07Is FOSL or GOOGL or AMZN or AAPL or QCOM more undervalued right now?
The PEG ratio (forward P/E divided by expected earnings growth rate) is the most precise measure of undervaluation relative to growth potential.
By this metric, Alphabet Inc. (GOOGL) is the more undervalued stock at a PEG of 0. 99x versus QUALCOMM Incorporated's 9. 06x. A PEG below 1. 0 is traditionally considered the threshold for growth-adjusted undervaluation. On forward earnings alone, QUALCOMM Incorporated (QCOM) trades at 18. 8x forward P/E versus 34. 8x for Amazon. com, Inc. — 15. 9x cheaper on a one-year earnings basis. Analyst consensus price targets imply the most upside for FOSL: 55. 9% to $7. 00.
08Which pays a better dividend — FOSL or GOOGL or AMZN or AAPL or QCOM?
In this comparison, QCOM (1.
7% yield), AAPL (0. 4% yield), GOOGL (0. 2% yield) pay a dividend. FOSL, AMZN do not pay a meaningful dividend and should not be held primarily for income.
09Is FOSL or GOOGL or AMZN or AAPL or QCOM better for a retirement portfolio?
For long-horizon retirement investors, Apple Inc.
(AAPL) is the stronger choice — it scores higher on the combination of lower volatility, dividend reliability, and long-term compounding (low volatility (β 0. 99), +1174% 10Y return). Fossil Group, Inc. (FOSL) carries a higher beta of 2. 46 — meaning larger drawdowns in market downturns, which matters significantly when you cannot wait years for a recovery. Both have compounded well over 10 years (AAPL: +1174%, FOSL: -88. 6%), confirming both are viable long-term holds — but the lower-volatility option typically results in less emotional selling during corrections. Retirement portfolios generally favour predictability over maximum returns.
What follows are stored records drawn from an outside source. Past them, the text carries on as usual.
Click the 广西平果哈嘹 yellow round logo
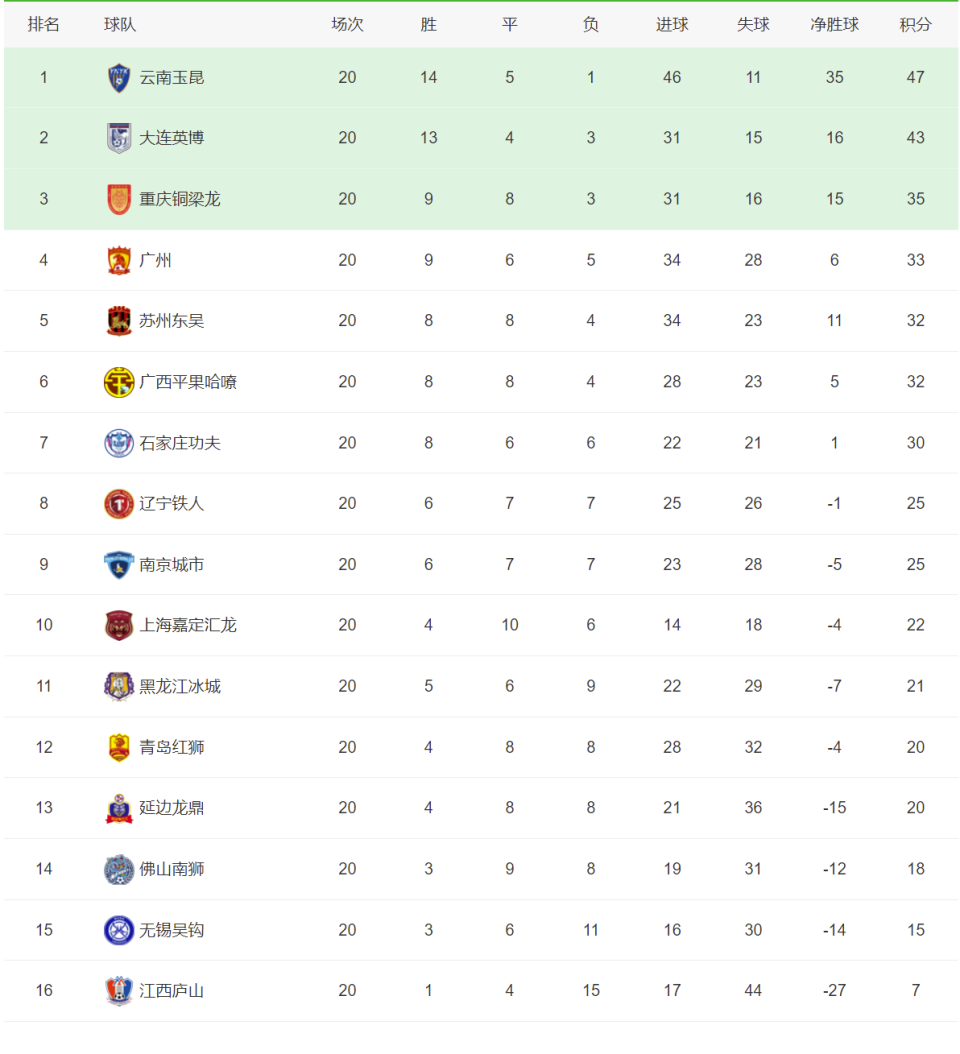 [119, 382]
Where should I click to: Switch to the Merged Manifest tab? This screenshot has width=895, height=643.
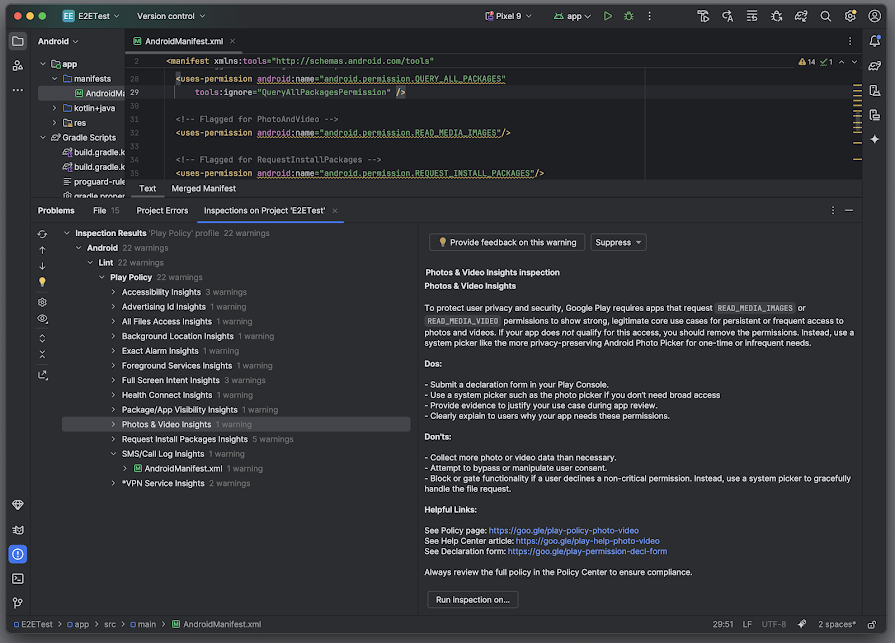tap(203, 188)
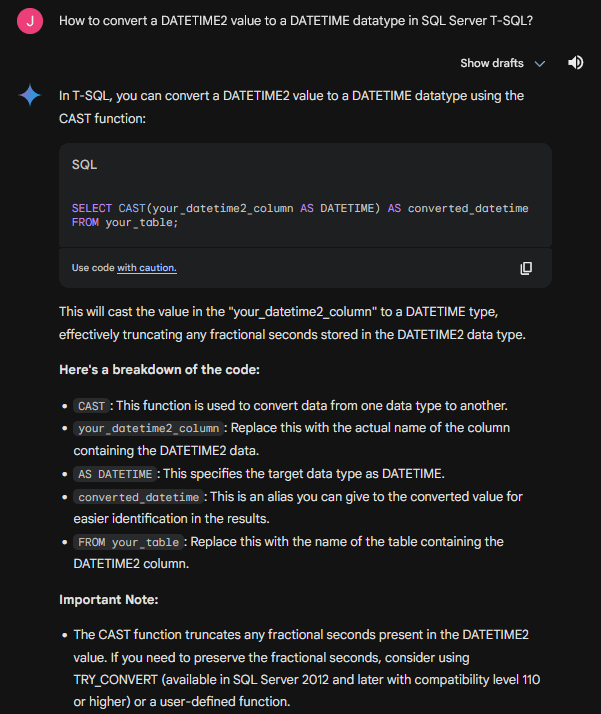Click the "FROM your_table;" code line
The width and height of the screenshot is (601, 714).
[x=125, y=222]
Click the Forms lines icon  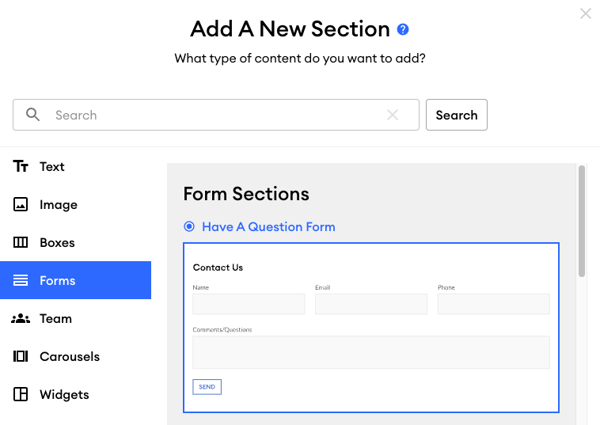(x=20, y=280)
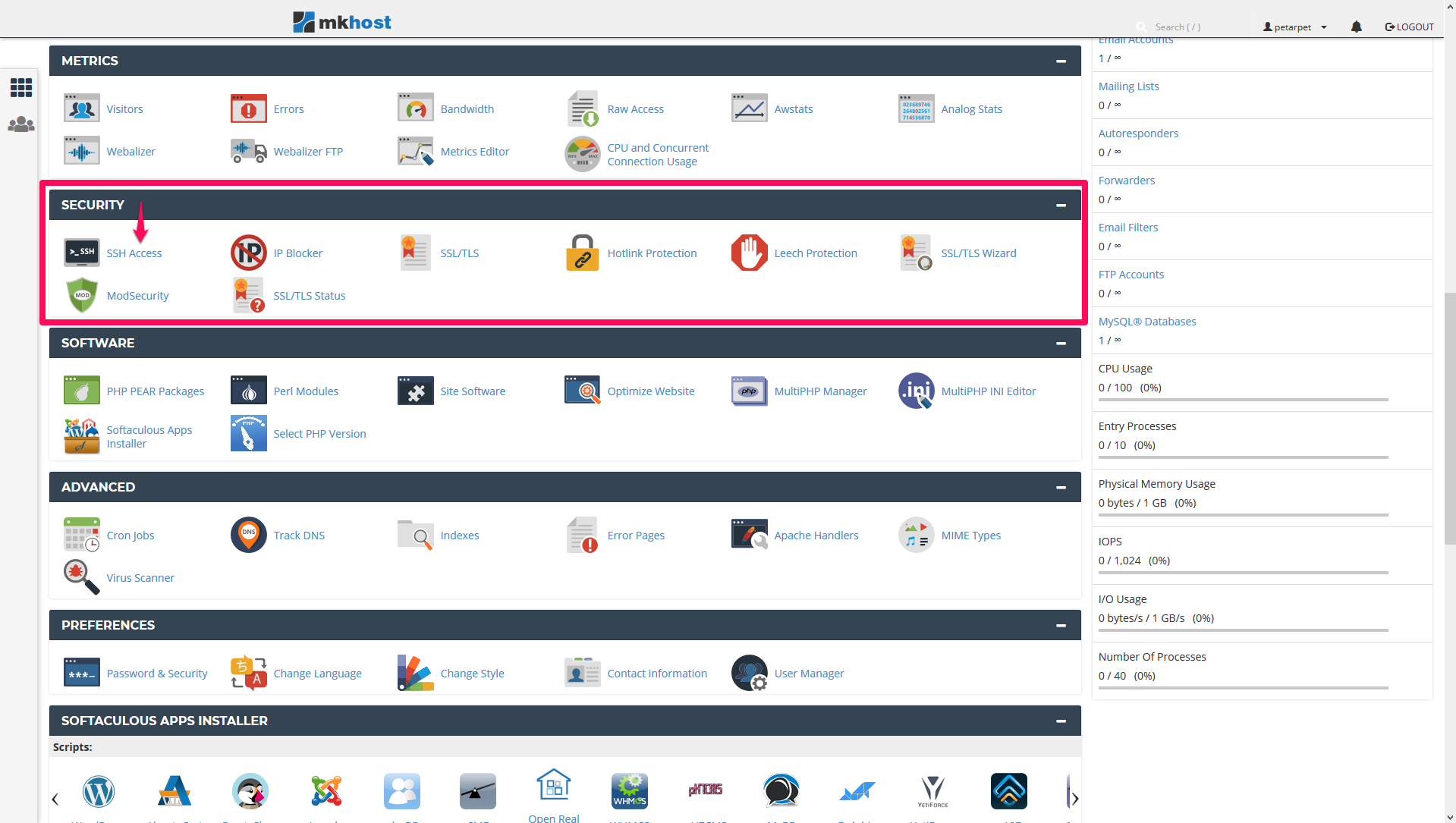Open the Virus Scanner icon
This screenshot has height=823, width=1456.
pos(82,577)
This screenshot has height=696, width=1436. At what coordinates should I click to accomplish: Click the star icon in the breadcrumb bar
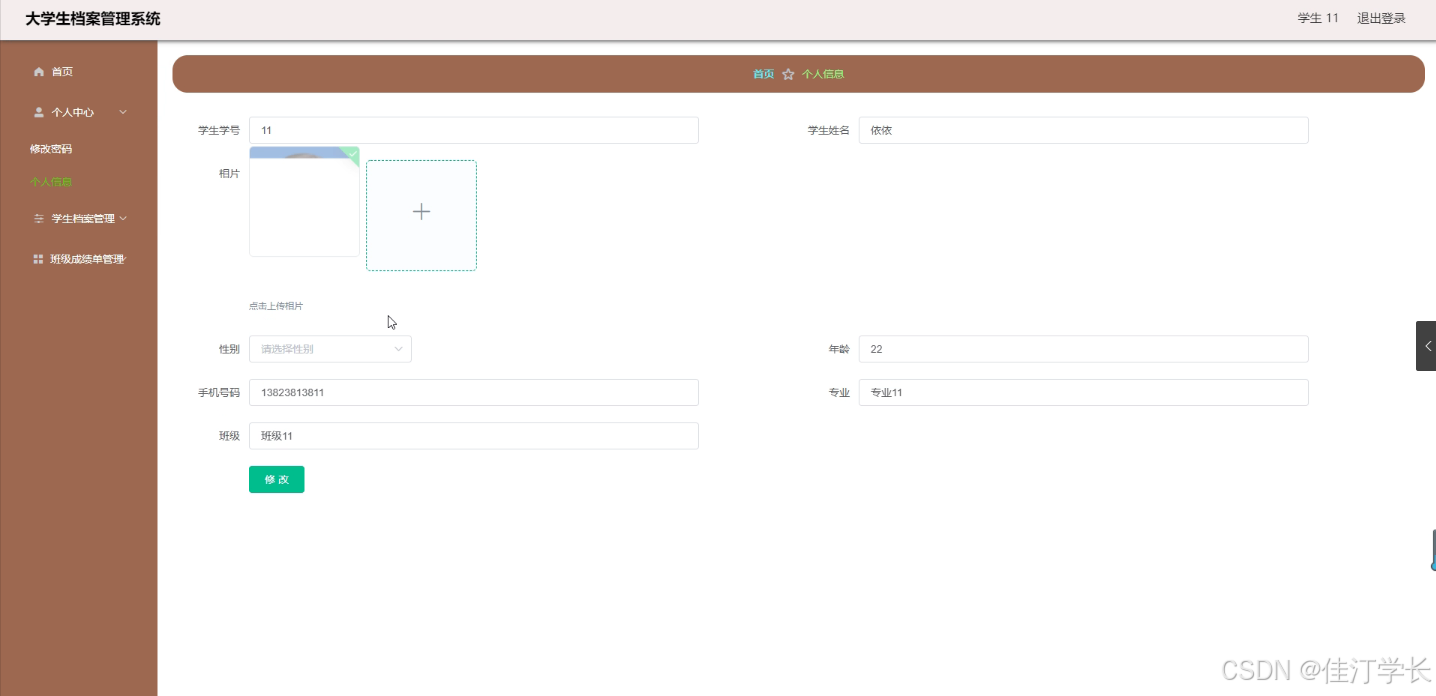click(789, 73)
Consult a financial advisor before making allocation decisions.
10What are the main differences between FOSL and GOOGL and AMZN and AAPL and QCOM?
These companies operate in different sectors (FOSL (Consumer Cyclical) and GOOGL (Communication Services) and AMZN (Consumer Cyclical) and AAPL (Technology) and QCOM (Technology)), which means they face different economic cycles, regulatory environments, and macro sensitivities — making direct comparison nuanced.
In terms of investment character: FOSL is a small-cap quality compounder stock; GOOGL is a mega-cap high-growth stock; AMZN is a mega-cap quality compounder stock; AAPL is a mega-cap quality compounder stock; QCOM is a large-cap quality compounder stock. QCOM pays a dividend while FOSL, GOOGL, AMZN, AAPL do not, making them suitable for different income and tax situations. These fundamental differences mean investors should not choose between them on a single metric — the "better stock" depends entirely on which of these characteristics aligns with your investment strategy.